_Passage provided_
2011 Operational Highlights and Unaudited Full Year Results
Chinook's average daily production for fiscal 2011 was 14,602 barrels of oil equivalent per day. Production for the last half of 2011 was 14,780 barrels of oil equivalent per day and for the fourth quarter was 15,118 barrels of oil equivalent per day. Projected cash flow from operations (before changes in non-cash working capital) for 2011 is estimated at $84.9 million or $0.40 per weighted average basic common share outstanding (unaudited). Year end 2011 net debt is $135 million.

_Available data_
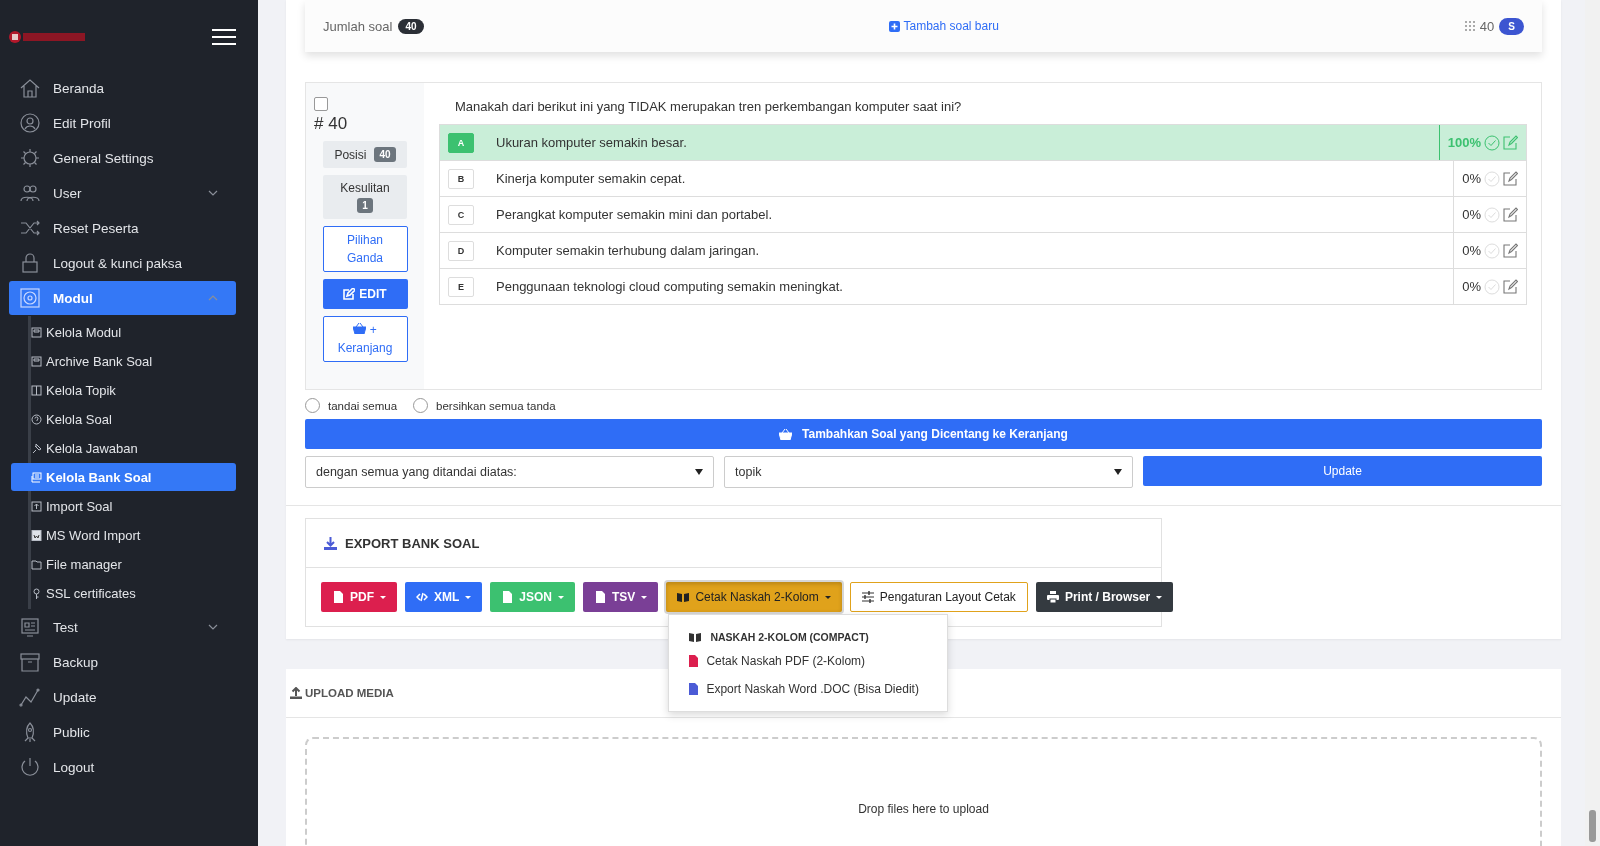 The height and width of the screenshot is (846, 1600). Describe the element at coordinates (124, 506) in the screenshot. I see `submenu-item: Import Soal` at that location.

_Prompt_
In the Chinook 2011 results summary, what was the company's production for the fourth quarter?

_Solution to this exercise_
15,118 barrels of oil equivalent per day.